## Alıştırma yönergeleri
1 > Sperm testi metninin "Sperm Örneği Nasıl" ile başlayıp "hücrelerine zarar verebilir." ile biten kısmını yeniden yazın ve "hijyenik" yerine "temiz" kullanın.
2 > Lütfen sperm testi metnini kaldığı yerden sürdürün.

## Kaynak metin
======

Sperm Örneği Nasıl Alınır?
Sperm testi için örnek genellikle laboratuvar ortamında alınır. Bu, hem örneğin tazeliğini hem de kontaminasyona (yabancı madde bulaşmasına) karşı koruma sağlar.
Mastürbasyon yöntemi:
En yaygın örnek alma yöntemi mastürbasyondur. Bu işlem özel olarak ayrılmış, hijyenik ve mahremiyetin sağlandığı bir odada yapılır. Ejakülat (meni) steril bir kaba boşaltılır. Kap kesinlikle kayganlaştırıcı, sabun veya su içermemelidir, çünkü bu maddeler sperm hücrelerine zarar verebilir.
Evde örnek verme:
Bazı durumlarda kişi örneği evde de verebilir. Ancak bu durumda örnek 30–60 dakika içinde laboratuvara ulaştırılmalıdır. Sperm oda sıcaklığında taşınmalı, soğuk veya sıcak ortama maruz bırakılmamalıdır. Ayrıca örneğin alındığı saat mutlaka belirtilmelidir.
Kondom yöntemi:
Cinsel ilişki sırasında özel, sperm dostu tıbbi kondomlar kullanılarak da örnek alınabilir. Ancak bu yöntem daha az tercih edilir, çünkü örneğin tamamı kondoma geçmeyebilir.
Laboratuvar İncelemesi
Laboratuvara ulaştırılan örnek, belirli standartlara göre incelenir. Dünya Sağlık Örgütü (WHO), sperm analizi için belirli referans değerler belirlemiştir. Test genellikle şu parametreleri kapsar:
1. Hacim:
Normal semen hacmi 1,5 ila 6 mililitre arasındadır. Daha az hacim, ejakülasyon kanallarında tıkanıklık veya prostat bezinde sorun olabileceğini gösterebilir.
2. pH değeri:
Semenin pH değeri genellikle 7,2 ile 8,0 arasındadır. Düşük pH asidik bir ortamı, yüksek pH ise enfeksiyonu gösterebilir.
3. Sperm sayısı:
Bir mililitrede 15 milyonun üzerinde sperm bulunması normal kabul edilir. Daha düşük değerler “oligozoospermi” olarak adlandırılır.
4. Hareketlilik (motilite):
Spermlerin en az %40’ının hareketli olması beklenir. Hareketlilik düşükse, bu duruma “astenozoospermi” denir.
5. Morfoloji (şekil yapısı):
Spermlerin en az %4’ünün normal şekilli olması gerekir. Anormal baş, gövde veya kuyruk yapısı döllenme şansını azaltır.

======

## Kayıt alıntıları
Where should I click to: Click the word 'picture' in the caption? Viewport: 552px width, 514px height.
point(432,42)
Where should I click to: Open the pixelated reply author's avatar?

======

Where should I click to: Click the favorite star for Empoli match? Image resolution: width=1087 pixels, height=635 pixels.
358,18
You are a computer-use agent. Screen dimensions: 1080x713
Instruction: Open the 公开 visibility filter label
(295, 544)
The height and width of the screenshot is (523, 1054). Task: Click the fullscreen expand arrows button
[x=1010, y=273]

======

## Etkinlik cevapları
1 >
Sperm Örneği Nasıl Alınır?
Sperm testi için örnek genellikle laboratuvar ortamında alınır. Bu, hem örneğin tazeliğini hem de kontaminasyona (yabancı madde bulaşmasına) karşı koruma sağlar.
Mastürbasyon yöntemi:
En yaygın örnek alma yöntemi mastürbasyondur. Bu işlem özel olarak ayrılmış, temiz ve mahremiyetin sağlandığı bir odada yapılır. Ejakülat (meni) steril bir kaba boşaltılır. Kap kesinlikle kayganlaştırıcı, sabun veya su içermemelidir, çünkü bu maddeler sperm hücrelerine zarar verebilir.

2 >
6. Canlılık:
Spermlerin %58’inden fazlasının canlı olması beklenir. Düşük canlılık “nekrozoospermi” olarak tanımlanır.
7. Lökosit varlığı:
Semen içinde fazla beyaz kan hücresi bulunması, enfeksiyon belirtisi olabilir.
Test Sonuçlarının Değerlendirilmesi
Sperm testi sonuçları, sadece sayısal verilere bakılarak değerlendirilmez. Ürolog veya androloji uzmanı, sonuçları hastanın tıbbi geçmişi, yaşam tarzı ve diğer tetkiklerle birlikte yorumlar.
Bir test sonucu tek başına kesin tanı koydurmaz. Çünkü sperm üretimi 72 günlük bir süreçtir ve bu süre boyunca stres, hastalık, beslenme gibi etkenler sonucu etkileyebilir. Bu nedenle genellikle en az iki farklı sperm testi, 2 ila 3 hafta arayla yapılır.
Eğer sperm sayısı veya kalitesi düşük çıkarsa, doktor şu ek testleri isteyebilir:
- Hormon testleri: Testosteron, FSH, LH gibi hormon seviyeleri incelenir.
- Genetik testler: Y kromozomu mikrodelesyonu veya kromozomal bozukluklar araştırılır.
- Ultrasonografi: Testislerde varikosel veya tıkanıklık olup olmadığına bakılır.
- Antisperm antikor testi: Vücudun sperm hücrelerine karşı bağışıklık tepkisi oluşturup oluşturmadığı kontrol edilir.
Sperm Kalitesini Artırma Yolları
Test sonuçları olumsuz çıkarsa moral bozmamak gerekir. Sperm kalitesi, yaşam tarzı değişiklikleriyle önemli ölçüde iyileştirilebilir.
- Dengeli beslenme: C vitamini, çinko, E vitamini ve selenyum açısından zengin besinler sperm sağlığını destekler.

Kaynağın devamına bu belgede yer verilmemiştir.